Pariente, Gali; Sheiner, Eyal; Kessous, Roy; Michael, Sherf; Shoham-Vardi, Ilana

Obstetrical & Gynecological Survey: January 2014 - Volume 69 - Issue 1 - p 15–16
doi: 10.1097/01.ogx.0000442818.72978.9a

ABSTRACT The predisposing factors of small-for-gestational-age (SGA), intrauterine growth restriction, and hypertensive disorders have led to the concept of a “placenta-associated syndrome.” The probable risk factors for placenta-associated syndrome, such as chronic hypertension, dyslipidemia, obesity, and insulin resistance, are independent predictors of subsequent cardiovascular disease. An association has been reported between women who deliver an SGA neonate and later cardiovascular morbidity and mortality.
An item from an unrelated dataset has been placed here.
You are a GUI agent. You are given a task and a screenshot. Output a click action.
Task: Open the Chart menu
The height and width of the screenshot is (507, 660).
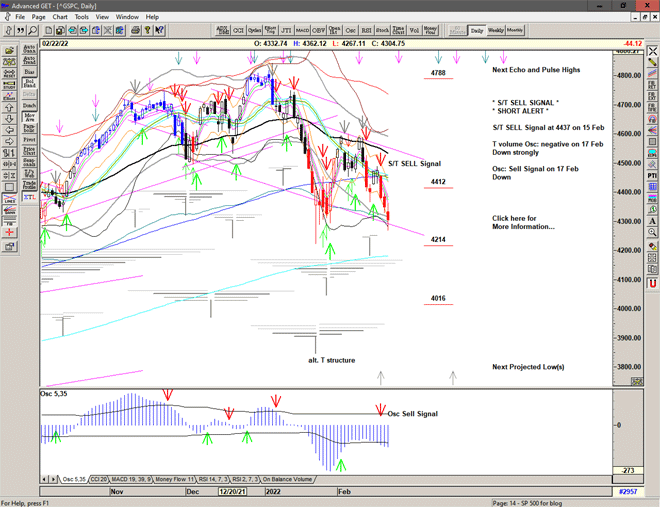pos(60,17)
This retrospective, population-based cohort study was undertaken to investigate the risk of later cardiovascular events among women who delivered an SGA neonate.
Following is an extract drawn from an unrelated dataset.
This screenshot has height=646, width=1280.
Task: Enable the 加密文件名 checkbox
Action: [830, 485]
Delivery and follow-up data were collected on pregnant women who delivered during 1988–1998. All included women had a follow-up period of 10 or more years after the index delivery. Clinical characteristics evaluated included ethnicity (Jewish or Bedouin Arab), maternal age, parity, gestational age, and birth weight. The association between delivery of an SGA neonate and maternal morbidity was assessed by comparing the incidence of morbidity and mortality between those who did or did not deliver an SGA neonate. Statistical significance was calculated using the χ2 or t test for differences in qualitative and continuous variables, respectively. Odds ratios (ORs) and confidence intervals (CIs) were calculated. A Cox proportional hazards model was used to estimate the adjusted hazard ratios and 95% CIs for long-term cardiovascular mortality with controls for known confounders. Kaplan-Meier survival curves were used to estimate the cumulative incidence of cardiovascular mortality. P < 0.05 indicated statistical significance.
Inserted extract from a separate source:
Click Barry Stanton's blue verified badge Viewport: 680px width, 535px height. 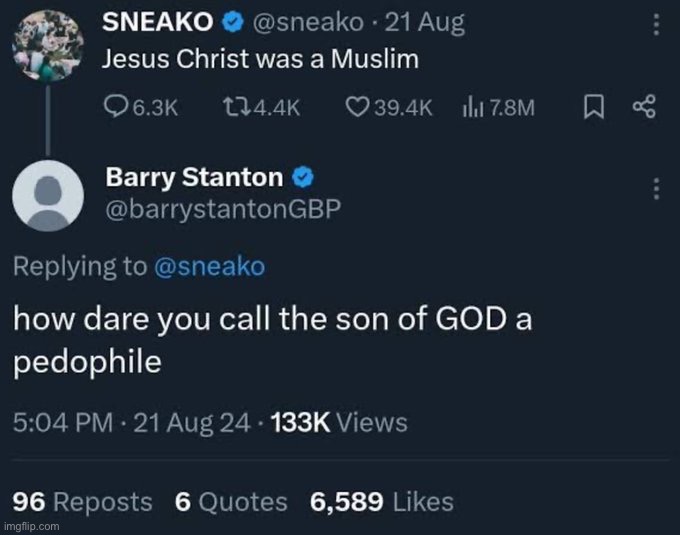304,178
Of 47,612 deliveries meeting inclusion criteria, 4411 resulted in SGA neonates. Women who had an SGA neonate were younger than those who did not (mean age, 26.8 ± 6.1 and 29.9 ± 6.2 years, respectively; P < 0.001) and had fewer pregnancies (P < 0.001). A total of 54.0% of Bedouin women and 46.0% of Jewish women delivered an SGA neonate (P < 0.001). Delivery of an SGA neonate was a risk factor for long-term complex cardiovascular events (OR, 2.4; 95% CI, 1.3–4.4; P = 0.006) and cardiovascular mortality (OR, 3.4; 95% CI, 1.5–7.7; P = 0.006). No significant differences were noted between the groups regarding invasive cardiovascular procedures (OR, 1.2; 95% CI, 0.8–2.0; P = 0.329), and no significant differences were apparent in subsequent long-term hospitalization due to cardiovascular causes during 10 or more years of follow-up (OR, 1.0; 95% CI, 0.9–1.2; P = 0.777). After controlling for recognized confounders associated with the risk for cardiovascular disease, delivery of an SGA neonate was independently associated with cardiovascular mortality (adjusted hazard ratio 3.5; 95% CI, 1.5–8.2) and a significantly higher risk of cardiovascular mortality over the whole follow-up period (log-rank test, P = 0.002).

Delivering an SGA neonate is a risk factor for long-term complex cardiovascular events and cardiovascular mortality and an independent risk factor for maternal long-term hospitalization for cardiovascular events. Prospective studies are needed to evaluate whether risk stratification and preventive interventions should be recommended based on a woman’s obstetric history.

Department of Obstetrics and Gynecology and Clalit Health Services (Southern District), Soroka University Medical Center; and Department of Epidemiology and Health Services Evaluation, Ben-Gurion University of the Negev, Beer-Sheva, Israel

© 2014 by Lippincott Williams & Wilkins.